AIM OF THE EXERCISE: Update everything from "Click into the Puerto field" down to "(x=130, y=233)" by replacing "field" with "box", and leave all else unchanged.
##### DATASET CONTENT
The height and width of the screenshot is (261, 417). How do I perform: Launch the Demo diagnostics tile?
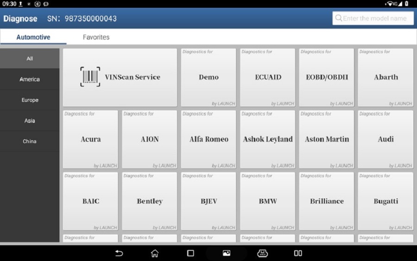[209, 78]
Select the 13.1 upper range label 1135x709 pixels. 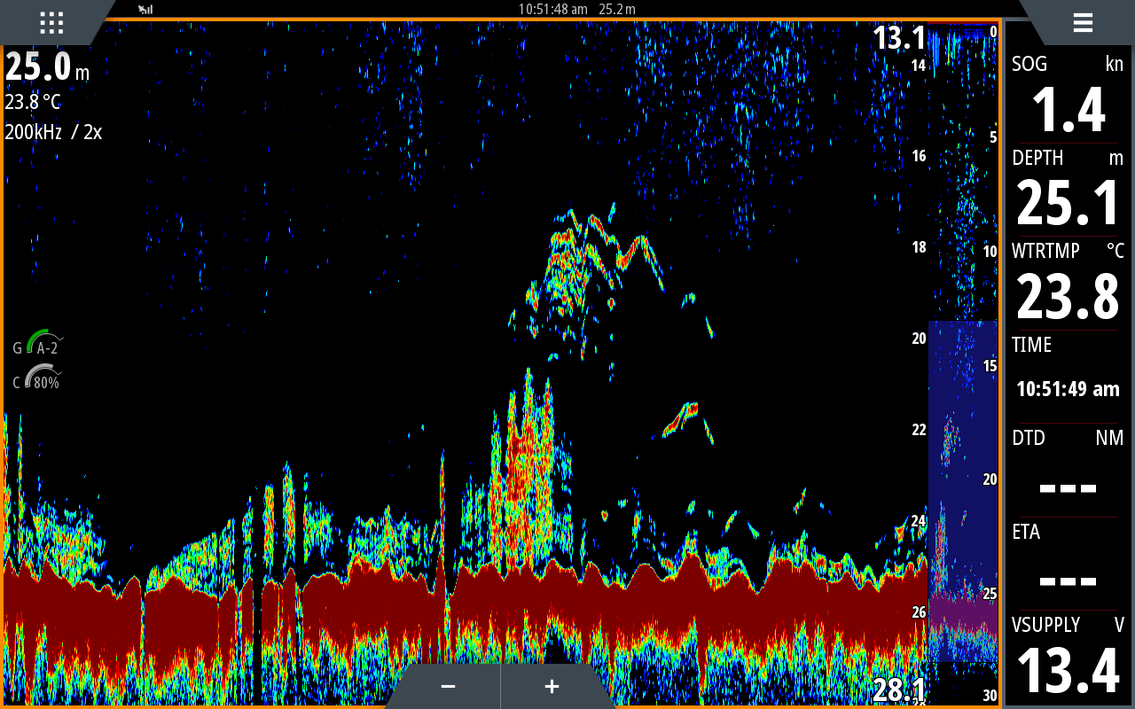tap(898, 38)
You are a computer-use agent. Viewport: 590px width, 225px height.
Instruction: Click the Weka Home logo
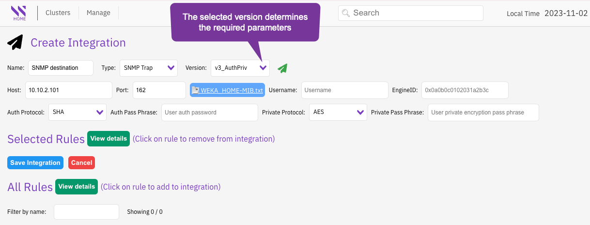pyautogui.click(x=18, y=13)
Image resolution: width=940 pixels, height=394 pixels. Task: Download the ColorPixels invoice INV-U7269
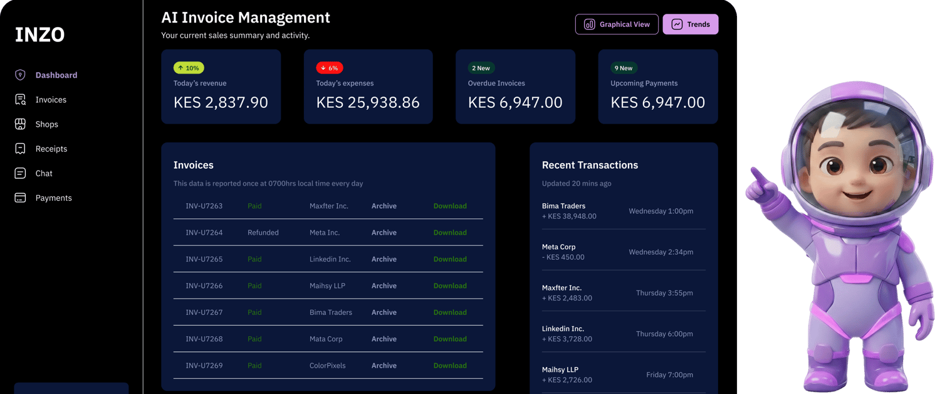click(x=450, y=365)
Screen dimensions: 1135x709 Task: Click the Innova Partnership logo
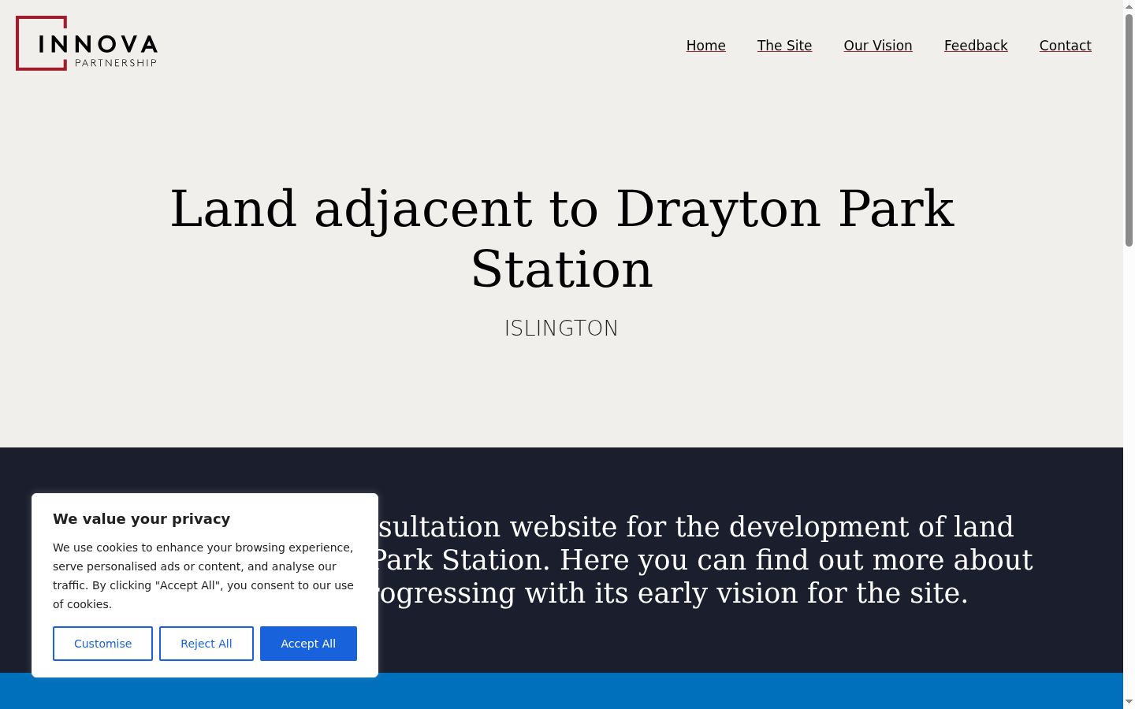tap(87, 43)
##########
##### DATASET CONTENT
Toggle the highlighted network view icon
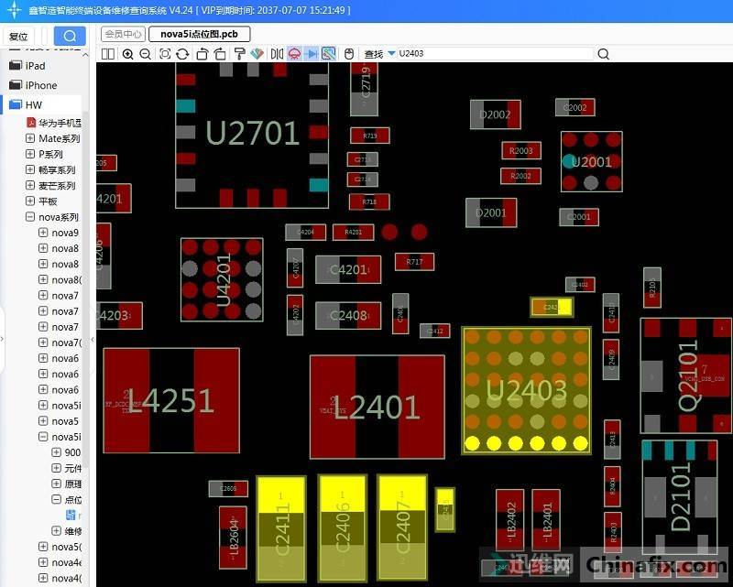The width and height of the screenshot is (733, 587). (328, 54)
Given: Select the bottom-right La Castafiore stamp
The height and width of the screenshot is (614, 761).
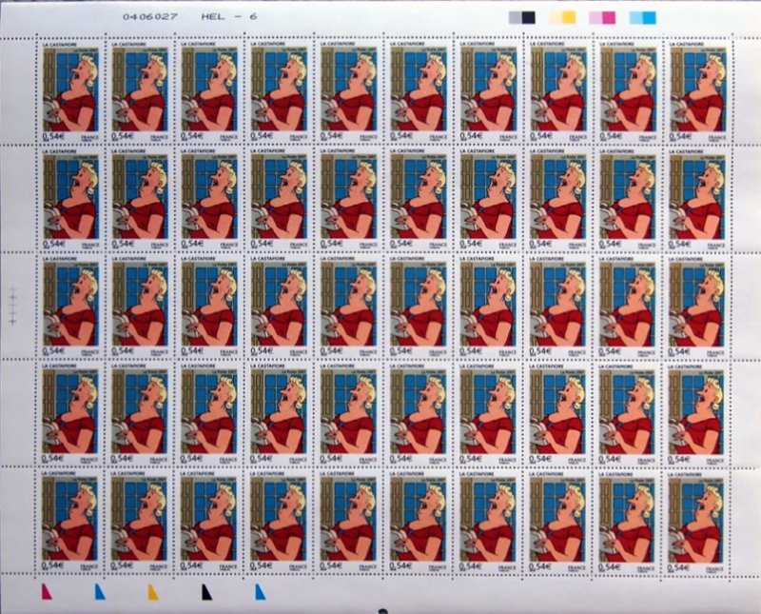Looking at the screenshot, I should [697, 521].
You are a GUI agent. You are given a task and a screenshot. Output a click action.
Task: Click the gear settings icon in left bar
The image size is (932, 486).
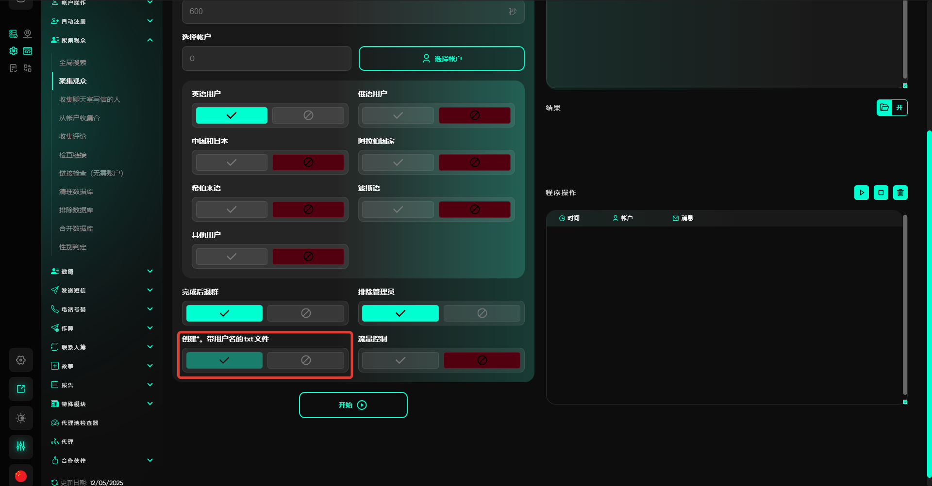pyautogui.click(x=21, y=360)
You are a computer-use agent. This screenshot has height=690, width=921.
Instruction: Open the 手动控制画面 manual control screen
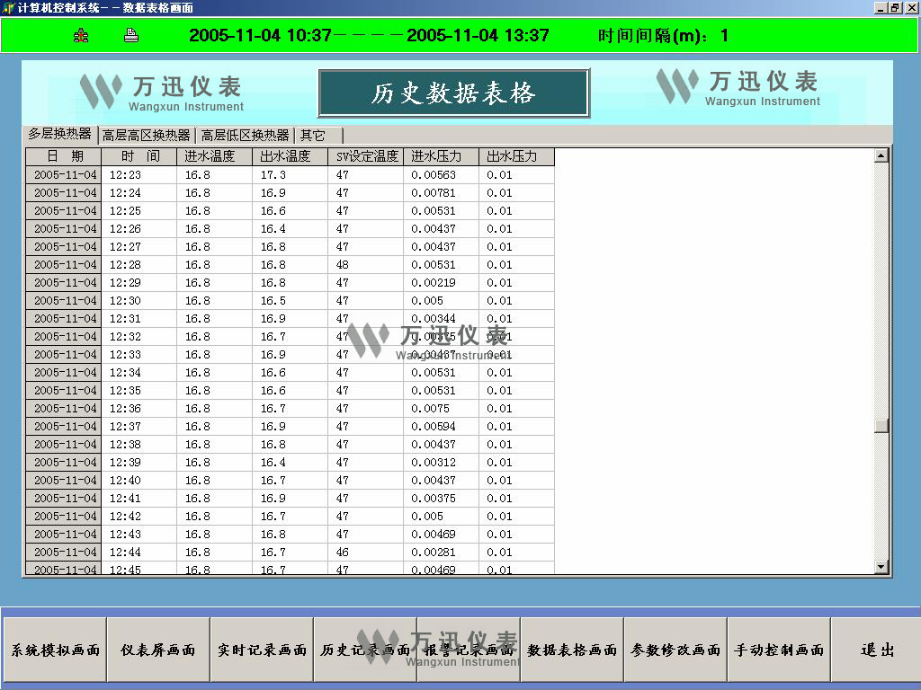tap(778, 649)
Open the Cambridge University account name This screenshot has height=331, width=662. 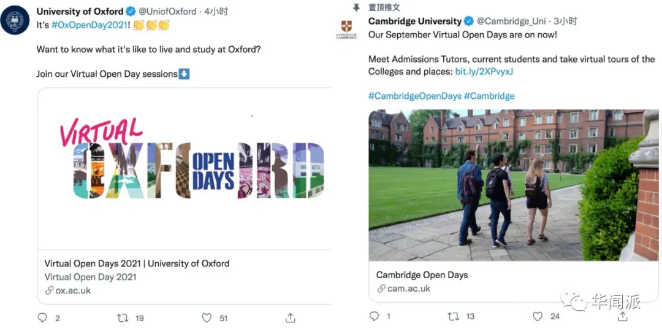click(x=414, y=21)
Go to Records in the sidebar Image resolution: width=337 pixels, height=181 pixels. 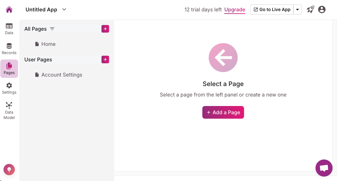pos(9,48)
##########
##### DATASET CONTENT
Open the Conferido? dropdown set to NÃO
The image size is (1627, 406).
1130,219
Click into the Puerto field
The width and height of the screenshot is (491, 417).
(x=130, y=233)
##########
FULL ANSWER:
Click into the Puerto box
The width and height of the screenshot is (491, 417).
(x=130, y=233)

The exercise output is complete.